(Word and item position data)
* start *
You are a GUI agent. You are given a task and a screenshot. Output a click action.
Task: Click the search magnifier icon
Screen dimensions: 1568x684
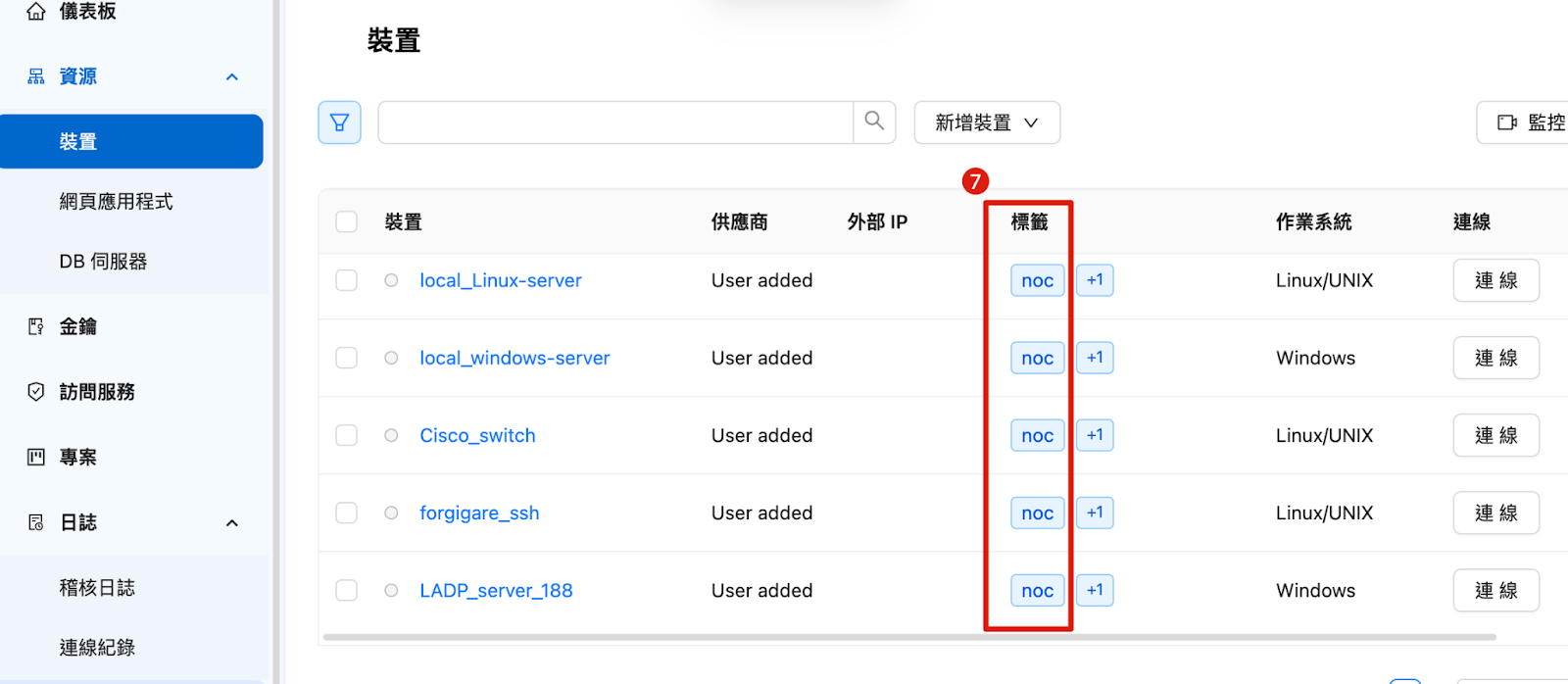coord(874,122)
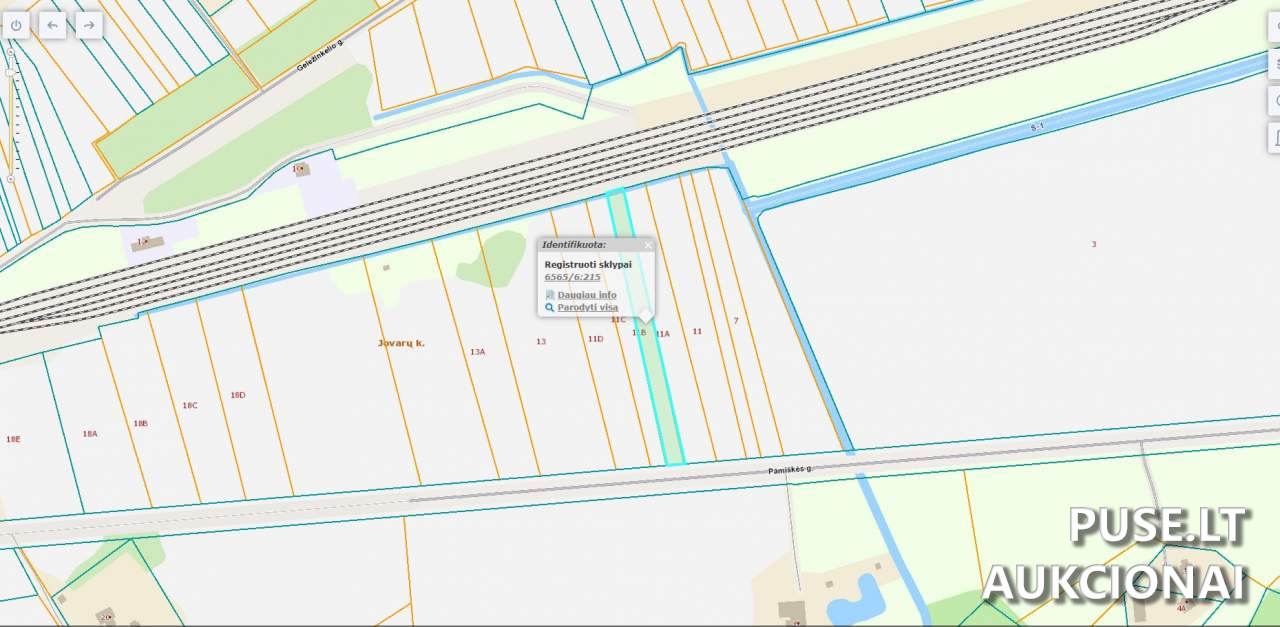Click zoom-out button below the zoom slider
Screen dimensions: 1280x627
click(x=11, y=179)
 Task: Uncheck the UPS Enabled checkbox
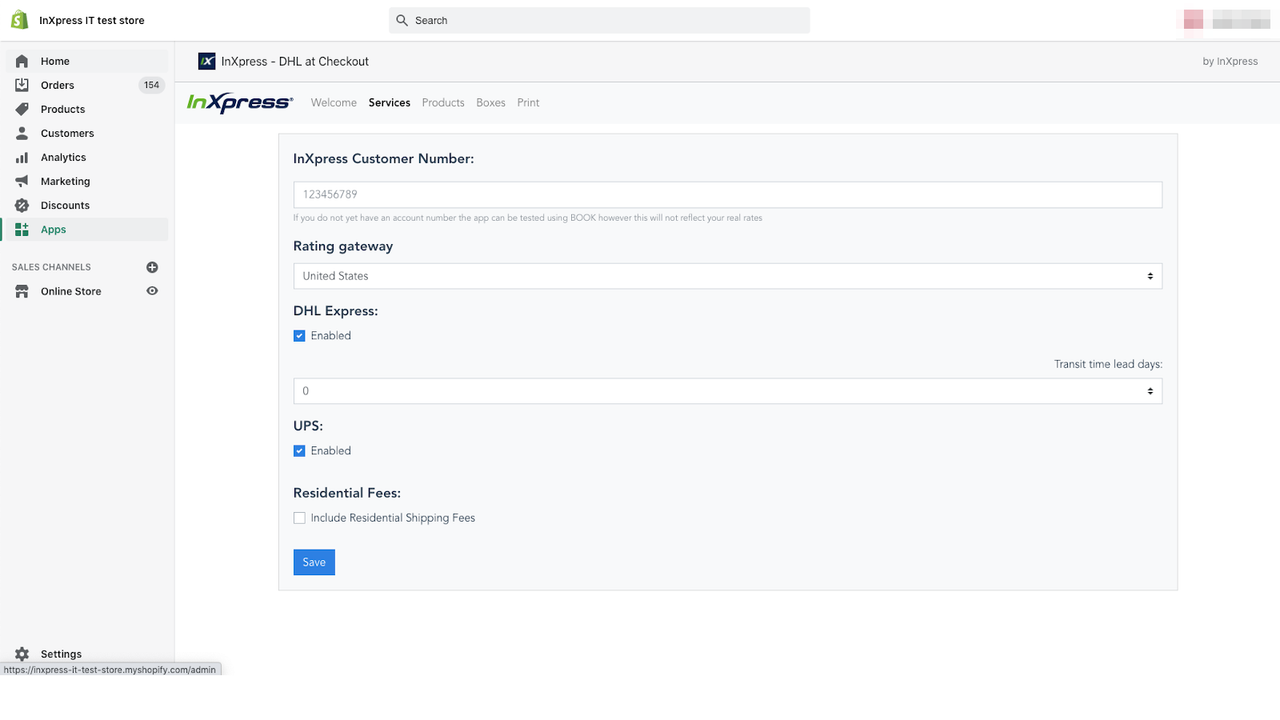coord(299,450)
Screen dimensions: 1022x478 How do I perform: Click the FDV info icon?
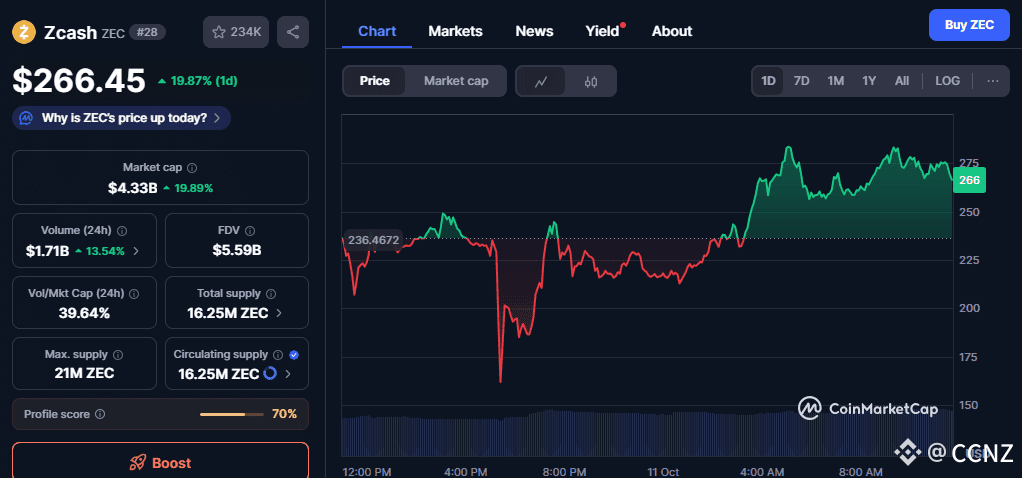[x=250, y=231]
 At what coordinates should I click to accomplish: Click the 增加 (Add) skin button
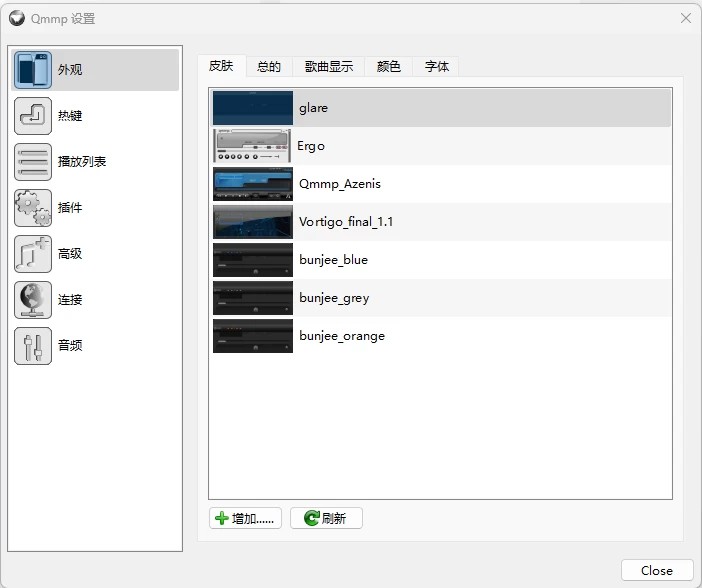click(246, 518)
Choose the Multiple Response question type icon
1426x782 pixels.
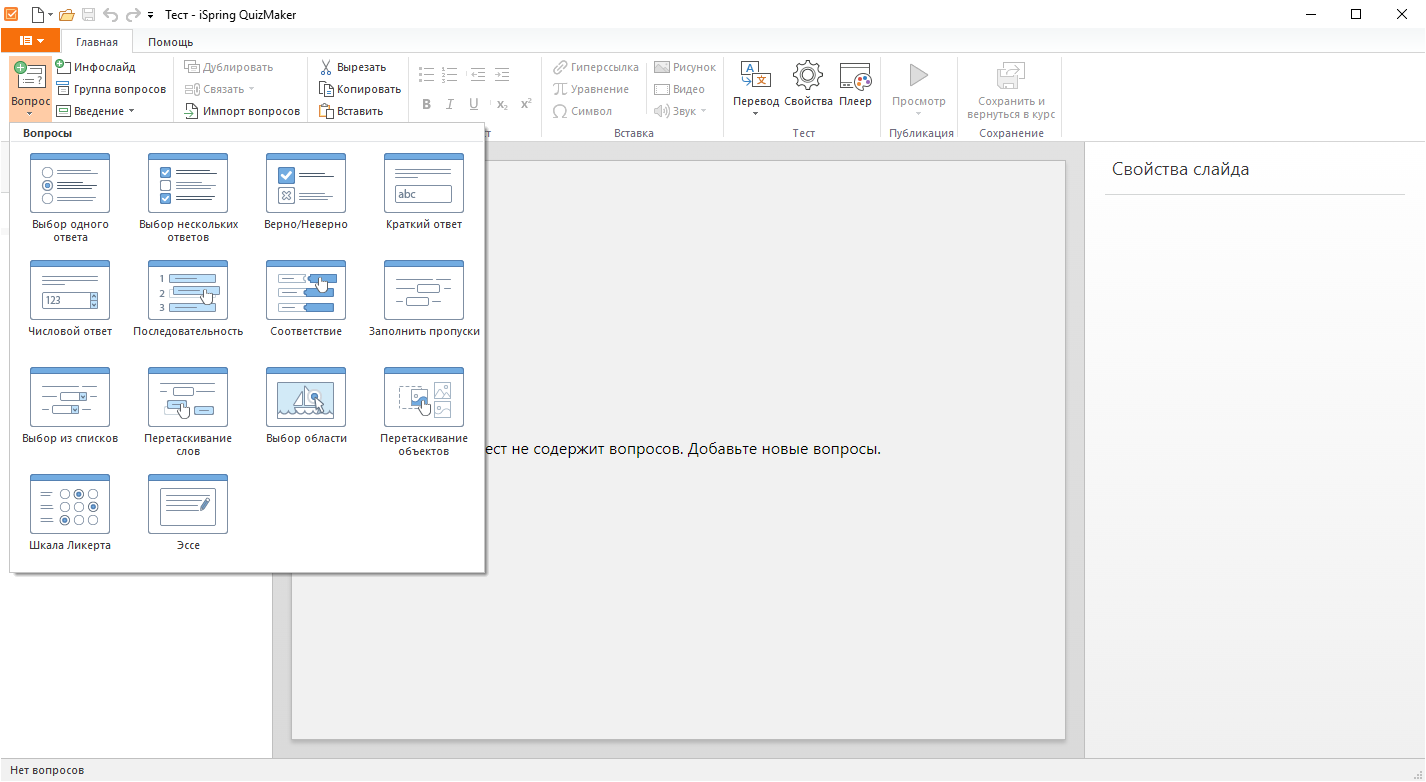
* end *
> Given task
Copy all of the items above word for word, omitting the pictures.

> The output
You are a GUI agent. You are given a task and a screenshot. Output a click action.
Task: Click the search magnifier icon
Screen dimensions: 1568x684
coord(874,122)
Click zoom-out button below the zoom slider
Screen dimensions: 1280x627
click(x=11, y=179)
 Task: Uncheck the UPS Enabled checkbox
coord(299,450)
Screen dimensions: 1022x478 How do I perform: Click the FDV info icon?
[x=250, y=231]
 At what coordinates should I click to accomplish: Click the 增加 (Add) skin button
click(246, 518)
Choose the Multiple Response question type icon
1426x782 pixels.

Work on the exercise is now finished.